- **SEITENAUSZUG**:
<<<<

Am 20. September ordnete Heydrich per Runderlass an, dass Juden und „Mischlingen“ künftig der Besitz von Rundfunkgeräten untersagt sei, womit ihnen eine zentrale Informationsquelle und das wichtigste Unterhaltungsmedium entzogen wurde; lediglich für privilegierte Mischehen galten Ausnahmebestimmungen. Drei Tage später mussten die vom Erlass Betroffenen ihre Rundfunkgeräte - an ihrem höchsten Feiertag Jom Kippur - persönlich und ohne jede Entschädigung auf den örtlichen Polizeirevieren abliefern. Selbst bei solch ohnehin schon verletzenden Anordnungen verzichtete das NS-Regime nicht auf spezielle Erniedrigungen, denn die Anweisung bedeutete, dass die Juden den für Jom Kippur vorgeschriebenen ganztätigen Gebetsdienst nicht einhalten konnten, ohne sich strafbar zu machen.

Trotz aller diskriminierenden und sie aus dem gesellschaftlichen Leben ausschließenden Maßnahmen blieben die jüdischen Institutionen bestrebt, auch unter den Kriegsbedingungen ihre Bildungs- und Kultureinrichtungen aufrechtzuerhalten. Nachdem mit Kriegsbeginn zunächst sämtliche Veranstaltungen des Jüdischen Kulturbunds verboten worden waren, gelang es, diese - wenn auch in eingeschränktem Umfang - noch im September 1939 wieder aufzunehmen. Allerdings fanden außerhalb Berlins meist nur noch kleinere Veranstaltungen und Filmvorführungen statt, bis die Gestapo die jüdische Kulturorganisation am 11. September 1941 endgültig auflösen sollte.

Noch im ersten Monat des Krieges unternahm das NS-Regime erste Schritte, um die Ankündigung Hitlers vom 30. Januar des Jahres in die Tat umzusetzen, und beschloss, dass große Teile der jüdischen Bevölkerung aus dem Reichsgebiet abgeschoben werden sollten. So verkündete Reinhard Heydrich am 21. September 1939 in einer Besprechung von Amts- und Einsatzgruppenleitern die grundsätzliche Zustimmung Hitlers zur Abschiebung der gesamten jüdischen Bevölkerung. Nicht zuletzt zu diesem Zweck wurden kurz darauf, am 27. September, die zentralen Ämter der Sicherheitspolizei (Gestapo und Reichskriminalpolizeiamt) mit dem Sicherheitshauptamt des Reichsführers SS (SD) zum Reichssicherheitshauptamt (RSHA) unter Leitung von Heinrich Müller vereinigt. Damit hatten Himmler und Heydrich jene Behörde geschaffen, die künftig das deutsche Vorgehen gegen die Juden im Reich und in Europa lenkte und zur zentralen Organisation zur Durchführung der „Endlösung“ wurde.

>>>>

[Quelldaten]

<<<<

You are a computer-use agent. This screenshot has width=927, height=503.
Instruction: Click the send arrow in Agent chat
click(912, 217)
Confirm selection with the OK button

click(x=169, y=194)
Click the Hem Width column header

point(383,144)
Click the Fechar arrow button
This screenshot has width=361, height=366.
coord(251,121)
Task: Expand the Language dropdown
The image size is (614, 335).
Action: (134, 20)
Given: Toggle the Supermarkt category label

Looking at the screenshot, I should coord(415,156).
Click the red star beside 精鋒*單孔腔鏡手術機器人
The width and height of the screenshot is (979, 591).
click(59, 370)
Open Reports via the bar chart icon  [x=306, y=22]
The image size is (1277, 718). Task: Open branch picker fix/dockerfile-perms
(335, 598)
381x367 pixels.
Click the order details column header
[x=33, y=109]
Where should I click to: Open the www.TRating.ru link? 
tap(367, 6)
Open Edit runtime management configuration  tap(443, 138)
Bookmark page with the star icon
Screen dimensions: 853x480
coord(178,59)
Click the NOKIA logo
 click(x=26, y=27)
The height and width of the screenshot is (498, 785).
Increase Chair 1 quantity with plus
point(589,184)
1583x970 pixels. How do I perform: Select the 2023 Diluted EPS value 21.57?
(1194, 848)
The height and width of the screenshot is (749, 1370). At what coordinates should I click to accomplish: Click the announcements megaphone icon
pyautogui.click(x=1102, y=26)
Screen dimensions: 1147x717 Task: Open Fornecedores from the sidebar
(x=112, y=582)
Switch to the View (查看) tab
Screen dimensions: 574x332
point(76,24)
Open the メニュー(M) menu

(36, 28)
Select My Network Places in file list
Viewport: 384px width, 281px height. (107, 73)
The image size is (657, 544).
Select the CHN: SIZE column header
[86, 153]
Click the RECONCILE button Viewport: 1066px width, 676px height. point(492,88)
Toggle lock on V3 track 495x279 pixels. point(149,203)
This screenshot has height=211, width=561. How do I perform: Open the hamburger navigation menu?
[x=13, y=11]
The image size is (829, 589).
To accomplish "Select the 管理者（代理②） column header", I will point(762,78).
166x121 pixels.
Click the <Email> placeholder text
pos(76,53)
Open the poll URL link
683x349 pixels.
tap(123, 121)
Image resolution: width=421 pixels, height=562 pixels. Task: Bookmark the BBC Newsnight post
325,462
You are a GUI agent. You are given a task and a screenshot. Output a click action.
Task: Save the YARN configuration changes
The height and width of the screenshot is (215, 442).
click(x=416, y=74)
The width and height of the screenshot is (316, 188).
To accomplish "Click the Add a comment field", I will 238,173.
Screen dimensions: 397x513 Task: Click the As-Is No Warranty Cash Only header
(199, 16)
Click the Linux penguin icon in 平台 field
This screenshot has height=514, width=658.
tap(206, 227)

>>>>

- **AUFGABENBESCHREIBUNG**: Führe den Text über die Verfolgung der Juden im Reich nach Kriegsbeginn 1939 bitte im Anschluss an seinen letzten Satz weiter.

- **ANTWORT ZUR AUFGABE**:
Die vom RSHA eingesetzten und gelenkten Einsatzgruppen fanden ihr Haupttätigkeitsfeld zunächst jedoch in Polen, wo sie im Gefolge der Wehrmacht vorrückten, um gegen die politischen und gesellschaftlichen Eliten des Landes vorzugehen und die Bevölkerung zu terrorisieren. Dabei wurden die polnischen Juden in besonderem Maße zur Zielscheibe der deutschen Propaganda. Sie wurden als Inbegriff des Ostjudentums stilisiert, dem gegenüber ein hartes Vorgehen notwendig sei. Schon am 21. September erließ Heydrich daher Richtlinien zur Konzentrierung der jüdischen Bevölkerung im besetzten Polen und skizzierte den Plan zur Schaffung eines „Judenreservats“ östlich von Krakau, womit der Prozess der Gettoisierung der jüdischen Bevölkerung in Polen seinen Anfang nahm. Hierhin sollten künftig auch, wie Heydrich am 22. September dem Oberbefehlshaber des Heeres mitteilte, „alle Zigeuner und sonstige Unliebsame“ abgeschoben werden.

Am 29. September erläuterte Hitler im engsten Kreis seine künftigen Pläne für Polen. Demnach sollte das deutsch besetzte Gebiet „in drei Streifen“ geteilt werden. „Zwischen Weichsel und Bug“ sollte „das gesamte Judentum (auch aus dem Reich) sowie alle irgendwie unzuverlässigen Elemente“ konzentriert werden. An der Weichsel sollte ein „unbezwingbarer Ostwall“ entstehen, während jenseits der bisherigen Grenze „ein breiter Gürtel der Germanisierung und Kolonisierung“ vorgesehen, wobei dieser „Siedlungsgürtels“ schon sehr bald sehr viel weiter nach Osten verlegt werden sollte.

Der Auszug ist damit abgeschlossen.